EXERCISE PROMPT
Render the material from the line containing "You are a computer-use agent. The" through the line containing "[x=122, y=472]" as a Markdown table with columns Number and Text, one numbered row per line, omitting blank lines.

EXTRACTED MATERIAL
__________________________________________________
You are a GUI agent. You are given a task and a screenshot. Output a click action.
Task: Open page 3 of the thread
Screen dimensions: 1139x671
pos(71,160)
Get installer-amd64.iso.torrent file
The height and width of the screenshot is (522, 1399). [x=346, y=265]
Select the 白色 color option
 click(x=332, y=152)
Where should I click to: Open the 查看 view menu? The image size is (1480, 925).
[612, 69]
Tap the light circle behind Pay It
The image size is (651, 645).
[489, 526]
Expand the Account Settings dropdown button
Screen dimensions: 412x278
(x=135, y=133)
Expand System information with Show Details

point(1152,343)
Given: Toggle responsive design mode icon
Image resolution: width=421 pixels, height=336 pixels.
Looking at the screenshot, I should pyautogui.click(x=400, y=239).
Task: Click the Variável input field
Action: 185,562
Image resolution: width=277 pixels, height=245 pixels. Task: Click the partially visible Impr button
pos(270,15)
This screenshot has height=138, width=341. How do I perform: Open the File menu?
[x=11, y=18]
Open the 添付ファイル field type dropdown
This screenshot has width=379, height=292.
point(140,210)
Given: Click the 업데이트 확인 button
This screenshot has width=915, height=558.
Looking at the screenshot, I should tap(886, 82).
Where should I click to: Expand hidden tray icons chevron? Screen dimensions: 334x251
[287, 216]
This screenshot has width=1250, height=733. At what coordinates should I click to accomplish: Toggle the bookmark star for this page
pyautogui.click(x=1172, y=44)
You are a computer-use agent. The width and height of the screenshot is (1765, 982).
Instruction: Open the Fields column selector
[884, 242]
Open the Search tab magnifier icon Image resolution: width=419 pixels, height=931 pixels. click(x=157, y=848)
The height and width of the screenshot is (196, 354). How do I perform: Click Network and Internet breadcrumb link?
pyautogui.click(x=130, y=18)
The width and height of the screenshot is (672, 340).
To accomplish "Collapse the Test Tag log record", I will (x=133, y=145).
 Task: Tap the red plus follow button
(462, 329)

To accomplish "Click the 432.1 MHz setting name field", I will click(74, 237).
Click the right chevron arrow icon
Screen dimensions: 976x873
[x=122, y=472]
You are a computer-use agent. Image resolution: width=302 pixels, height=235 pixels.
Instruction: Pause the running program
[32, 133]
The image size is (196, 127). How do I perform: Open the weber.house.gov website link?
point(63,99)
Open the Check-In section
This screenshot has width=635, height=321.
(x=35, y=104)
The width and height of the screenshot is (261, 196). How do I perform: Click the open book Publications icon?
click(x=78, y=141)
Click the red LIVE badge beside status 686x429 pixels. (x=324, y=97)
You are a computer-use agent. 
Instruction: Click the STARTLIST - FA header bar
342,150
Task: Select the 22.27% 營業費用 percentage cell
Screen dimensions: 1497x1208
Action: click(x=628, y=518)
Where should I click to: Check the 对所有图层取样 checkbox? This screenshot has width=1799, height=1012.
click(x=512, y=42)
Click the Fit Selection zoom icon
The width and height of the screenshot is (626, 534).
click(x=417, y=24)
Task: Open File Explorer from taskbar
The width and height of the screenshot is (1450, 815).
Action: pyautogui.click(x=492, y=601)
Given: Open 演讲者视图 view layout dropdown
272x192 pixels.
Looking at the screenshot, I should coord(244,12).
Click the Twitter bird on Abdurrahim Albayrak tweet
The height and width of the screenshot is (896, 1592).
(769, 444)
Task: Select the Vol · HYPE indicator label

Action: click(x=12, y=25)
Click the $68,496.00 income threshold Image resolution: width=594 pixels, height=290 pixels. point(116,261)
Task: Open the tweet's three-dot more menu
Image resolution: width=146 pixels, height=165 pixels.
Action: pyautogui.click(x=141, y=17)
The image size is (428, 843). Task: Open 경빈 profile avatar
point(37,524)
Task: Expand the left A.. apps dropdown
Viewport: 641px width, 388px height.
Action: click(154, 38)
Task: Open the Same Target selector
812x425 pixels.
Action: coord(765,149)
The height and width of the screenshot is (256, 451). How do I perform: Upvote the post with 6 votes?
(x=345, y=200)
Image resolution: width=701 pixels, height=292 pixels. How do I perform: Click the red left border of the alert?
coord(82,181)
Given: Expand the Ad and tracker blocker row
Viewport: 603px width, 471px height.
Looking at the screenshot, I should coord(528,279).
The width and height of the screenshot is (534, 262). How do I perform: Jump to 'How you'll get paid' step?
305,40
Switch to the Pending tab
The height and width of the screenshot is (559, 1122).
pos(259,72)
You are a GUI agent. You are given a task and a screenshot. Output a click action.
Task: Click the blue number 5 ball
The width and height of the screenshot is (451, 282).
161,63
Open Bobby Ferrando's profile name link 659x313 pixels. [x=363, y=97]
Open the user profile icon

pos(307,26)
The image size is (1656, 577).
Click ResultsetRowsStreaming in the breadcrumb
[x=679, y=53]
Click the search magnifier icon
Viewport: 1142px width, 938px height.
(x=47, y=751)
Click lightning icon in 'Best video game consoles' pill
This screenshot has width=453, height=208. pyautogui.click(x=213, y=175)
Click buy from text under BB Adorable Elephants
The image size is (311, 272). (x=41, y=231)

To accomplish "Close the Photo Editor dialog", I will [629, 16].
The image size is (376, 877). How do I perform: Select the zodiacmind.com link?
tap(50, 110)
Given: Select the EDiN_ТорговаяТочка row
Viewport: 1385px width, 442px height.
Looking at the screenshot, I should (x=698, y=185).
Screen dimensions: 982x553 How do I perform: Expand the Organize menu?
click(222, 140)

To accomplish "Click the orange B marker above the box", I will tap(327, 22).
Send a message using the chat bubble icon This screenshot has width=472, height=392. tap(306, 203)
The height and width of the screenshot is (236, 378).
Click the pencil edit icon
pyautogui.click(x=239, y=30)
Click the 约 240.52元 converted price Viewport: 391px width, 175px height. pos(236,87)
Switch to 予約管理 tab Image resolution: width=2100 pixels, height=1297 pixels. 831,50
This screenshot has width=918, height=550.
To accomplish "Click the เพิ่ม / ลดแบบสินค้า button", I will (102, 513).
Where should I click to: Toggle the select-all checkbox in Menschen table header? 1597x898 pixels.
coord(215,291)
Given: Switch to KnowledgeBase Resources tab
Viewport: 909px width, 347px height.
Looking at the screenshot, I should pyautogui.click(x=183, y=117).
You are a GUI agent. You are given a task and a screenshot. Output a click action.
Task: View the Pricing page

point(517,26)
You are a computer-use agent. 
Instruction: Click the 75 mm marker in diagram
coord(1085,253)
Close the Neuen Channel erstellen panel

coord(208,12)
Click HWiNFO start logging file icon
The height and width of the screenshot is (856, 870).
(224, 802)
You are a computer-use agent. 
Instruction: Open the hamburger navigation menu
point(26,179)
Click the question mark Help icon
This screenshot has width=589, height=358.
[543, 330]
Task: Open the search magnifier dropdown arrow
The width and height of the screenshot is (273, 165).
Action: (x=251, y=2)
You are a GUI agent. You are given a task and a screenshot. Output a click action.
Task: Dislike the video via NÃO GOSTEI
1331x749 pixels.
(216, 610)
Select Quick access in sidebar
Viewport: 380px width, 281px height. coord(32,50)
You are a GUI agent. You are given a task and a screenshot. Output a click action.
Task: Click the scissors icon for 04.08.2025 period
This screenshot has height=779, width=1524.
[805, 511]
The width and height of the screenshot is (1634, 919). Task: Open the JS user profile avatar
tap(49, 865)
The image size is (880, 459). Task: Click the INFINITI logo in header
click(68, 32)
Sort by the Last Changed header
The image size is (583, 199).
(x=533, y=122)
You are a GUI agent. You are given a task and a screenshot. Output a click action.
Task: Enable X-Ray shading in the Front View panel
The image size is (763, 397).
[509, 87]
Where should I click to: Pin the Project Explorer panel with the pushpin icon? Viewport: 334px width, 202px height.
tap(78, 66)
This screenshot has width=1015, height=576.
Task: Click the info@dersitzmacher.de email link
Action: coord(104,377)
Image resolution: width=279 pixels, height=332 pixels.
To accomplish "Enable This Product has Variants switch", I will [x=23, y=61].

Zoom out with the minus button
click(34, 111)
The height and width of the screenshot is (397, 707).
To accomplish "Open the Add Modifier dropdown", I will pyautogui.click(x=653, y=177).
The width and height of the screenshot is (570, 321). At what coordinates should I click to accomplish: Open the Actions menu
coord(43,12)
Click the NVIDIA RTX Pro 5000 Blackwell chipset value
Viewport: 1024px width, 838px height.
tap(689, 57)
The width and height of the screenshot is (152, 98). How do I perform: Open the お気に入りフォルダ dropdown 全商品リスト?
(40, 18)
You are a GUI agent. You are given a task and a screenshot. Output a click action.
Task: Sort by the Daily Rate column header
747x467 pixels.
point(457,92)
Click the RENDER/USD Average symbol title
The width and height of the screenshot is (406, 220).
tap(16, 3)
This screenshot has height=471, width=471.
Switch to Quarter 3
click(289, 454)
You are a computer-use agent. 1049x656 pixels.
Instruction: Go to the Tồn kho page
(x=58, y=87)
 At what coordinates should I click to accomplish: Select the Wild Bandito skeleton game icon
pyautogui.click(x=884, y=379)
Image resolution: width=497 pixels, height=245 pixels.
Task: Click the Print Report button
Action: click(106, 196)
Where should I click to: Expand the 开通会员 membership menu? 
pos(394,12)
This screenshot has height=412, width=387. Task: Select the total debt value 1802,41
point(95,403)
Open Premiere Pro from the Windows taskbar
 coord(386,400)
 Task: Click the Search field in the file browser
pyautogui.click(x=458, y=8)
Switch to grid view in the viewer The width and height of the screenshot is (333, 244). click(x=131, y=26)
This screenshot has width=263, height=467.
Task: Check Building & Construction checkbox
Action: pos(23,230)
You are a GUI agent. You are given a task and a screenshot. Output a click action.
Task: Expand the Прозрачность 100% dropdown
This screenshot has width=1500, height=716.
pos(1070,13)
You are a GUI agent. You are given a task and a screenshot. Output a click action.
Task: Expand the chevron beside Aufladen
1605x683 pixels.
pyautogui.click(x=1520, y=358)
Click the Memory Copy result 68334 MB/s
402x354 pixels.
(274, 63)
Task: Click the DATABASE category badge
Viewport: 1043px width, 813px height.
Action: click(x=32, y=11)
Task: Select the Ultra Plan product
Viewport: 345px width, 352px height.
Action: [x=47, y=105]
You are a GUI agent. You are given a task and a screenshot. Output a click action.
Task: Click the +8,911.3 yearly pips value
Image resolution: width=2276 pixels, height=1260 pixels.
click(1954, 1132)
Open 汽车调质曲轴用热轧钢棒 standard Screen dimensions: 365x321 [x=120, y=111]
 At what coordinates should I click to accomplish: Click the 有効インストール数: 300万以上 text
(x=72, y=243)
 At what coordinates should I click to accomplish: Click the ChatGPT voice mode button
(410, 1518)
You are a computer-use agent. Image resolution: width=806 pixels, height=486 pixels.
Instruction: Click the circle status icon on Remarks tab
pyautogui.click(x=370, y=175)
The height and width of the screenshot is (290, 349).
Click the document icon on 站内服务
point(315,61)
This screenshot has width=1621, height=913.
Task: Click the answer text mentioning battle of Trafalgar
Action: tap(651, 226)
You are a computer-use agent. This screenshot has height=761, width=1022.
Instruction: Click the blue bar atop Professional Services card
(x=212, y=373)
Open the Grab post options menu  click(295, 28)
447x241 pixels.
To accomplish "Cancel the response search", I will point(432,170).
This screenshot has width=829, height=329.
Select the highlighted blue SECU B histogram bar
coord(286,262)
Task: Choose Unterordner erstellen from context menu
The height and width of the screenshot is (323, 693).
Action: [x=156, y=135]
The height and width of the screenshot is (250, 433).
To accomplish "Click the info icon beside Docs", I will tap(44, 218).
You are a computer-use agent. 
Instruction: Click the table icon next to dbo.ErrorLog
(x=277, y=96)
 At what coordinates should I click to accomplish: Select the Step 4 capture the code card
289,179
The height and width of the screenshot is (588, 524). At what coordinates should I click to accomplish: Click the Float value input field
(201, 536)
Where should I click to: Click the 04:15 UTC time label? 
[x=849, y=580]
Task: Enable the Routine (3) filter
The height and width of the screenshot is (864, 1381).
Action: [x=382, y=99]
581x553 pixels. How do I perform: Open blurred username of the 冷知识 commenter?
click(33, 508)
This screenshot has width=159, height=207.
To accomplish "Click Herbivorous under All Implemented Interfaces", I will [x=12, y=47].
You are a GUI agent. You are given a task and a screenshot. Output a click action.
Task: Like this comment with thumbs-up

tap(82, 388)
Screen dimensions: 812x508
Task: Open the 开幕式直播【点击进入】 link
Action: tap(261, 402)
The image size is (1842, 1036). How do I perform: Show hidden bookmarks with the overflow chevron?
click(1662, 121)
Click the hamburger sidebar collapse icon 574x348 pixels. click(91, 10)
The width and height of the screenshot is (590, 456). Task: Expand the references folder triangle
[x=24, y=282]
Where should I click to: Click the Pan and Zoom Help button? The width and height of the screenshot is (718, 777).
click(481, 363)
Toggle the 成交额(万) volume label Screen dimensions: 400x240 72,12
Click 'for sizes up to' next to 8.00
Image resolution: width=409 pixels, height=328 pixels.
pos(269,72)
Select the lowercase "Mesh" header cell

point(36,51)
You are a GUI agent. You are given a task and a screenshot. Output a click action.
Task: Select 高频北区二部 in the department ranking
__________________________________________________
RESPONSE TO THE EXERCISE
| Number | Text |
|---|---|
| 1 | You are a computer-use agent. The width and height of the screenshot is (1765, 982). |
| 2 | Instruction: Open the Fields column selector |
| 3 | [884, 242] |
| 4 | Open the Search tab magnifier icon Image resolution: width=419 pixels, height=931 pixels. click(x=157, y=848) |
| 5 | The height and width of the screenshot is (196, 354). How do I perform: Click Network and Internet breadcrumb link? |
| 6 | pyautogui.click(x=130, y=18) |
| 7 | The width and height of the screenshot is (672, 340). |
| 8 | To accomplish "Collapse the Test Tag log record", I will (x=133, y=145). |
| 9 |  Task: Tap the red plus follow button |
| 10 | (462, 329) |
| 11 | To accomplish "Click the 432.1 MHz setting name field", I will click(74, 237). |
| 12 | Click the right chevron arrow icon |
| 13 | Screen dimensions: 976x873 |
| 14 | [x=122, y=472] |